__What to work on__: Repeat exactly, and only, the lines of the entries below from the one with "The width and" through the one with "Given: Click 'How", both ends included.

*** Records to use

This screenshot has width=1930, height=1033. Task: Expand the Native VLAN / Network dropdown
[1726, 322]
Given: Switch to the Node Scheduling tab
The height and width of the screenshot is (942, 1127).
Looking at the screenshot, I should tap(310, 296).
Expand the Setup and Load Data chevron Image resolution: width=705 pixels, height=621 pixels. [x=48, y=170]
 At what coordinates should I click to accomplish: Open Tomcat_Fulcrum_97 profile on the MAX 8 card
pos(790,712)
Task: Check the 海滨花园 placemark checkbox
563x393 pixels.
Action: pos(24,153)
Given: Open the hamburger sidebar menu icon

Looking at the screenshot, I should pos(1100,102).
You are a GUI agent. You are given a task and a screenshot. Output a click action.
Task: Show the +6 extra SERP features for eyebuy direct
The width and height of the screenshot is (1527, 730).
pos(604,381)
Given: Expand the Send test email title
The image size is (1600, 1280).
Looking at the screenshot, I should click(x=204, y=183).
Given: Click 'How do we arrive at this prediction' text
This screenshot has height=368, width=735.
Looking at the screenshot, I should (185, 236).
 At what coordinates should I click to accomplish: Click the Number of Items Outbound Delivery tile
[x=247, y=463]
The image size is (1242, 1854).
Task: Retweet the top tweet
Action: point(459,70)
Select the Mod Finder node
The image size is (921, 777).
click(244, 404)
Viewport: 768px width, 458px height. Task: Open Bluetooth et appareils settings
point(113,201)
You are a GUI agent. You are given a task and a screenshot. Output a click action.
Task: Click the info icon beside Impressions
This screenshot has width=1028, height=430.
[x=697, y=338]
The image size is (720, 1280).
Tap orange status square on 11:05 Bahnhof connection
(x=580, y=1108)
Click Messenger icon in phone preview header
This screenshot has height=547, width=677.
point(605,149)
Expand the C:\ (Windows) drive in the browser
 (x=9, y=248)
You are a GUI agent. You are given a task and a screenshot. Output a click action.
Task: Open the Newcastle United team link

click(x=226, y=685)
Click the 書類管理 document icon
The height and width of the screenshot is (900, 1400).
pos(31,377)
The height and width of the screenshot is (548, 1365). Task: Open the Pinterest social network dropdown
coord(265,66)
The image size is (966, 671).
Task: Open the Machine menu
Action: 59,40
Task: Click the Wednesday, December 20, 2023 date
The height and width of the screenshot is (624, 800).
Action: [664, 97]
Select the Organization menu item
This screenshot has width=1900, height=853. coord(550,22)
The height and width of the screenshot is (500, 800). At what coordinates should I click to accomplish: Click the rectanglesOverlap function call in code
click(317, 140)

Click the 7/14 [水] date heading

******

__Your solution__:
The width and height of the screenshot is (1527, 730).
pos(604,381)
Given: Expand the Send test email title
The image size is (1600, 1280).
Looking at the screenshot, I should click(x=204, y=183).
Given: Click 'How do we arrive at this prediction' text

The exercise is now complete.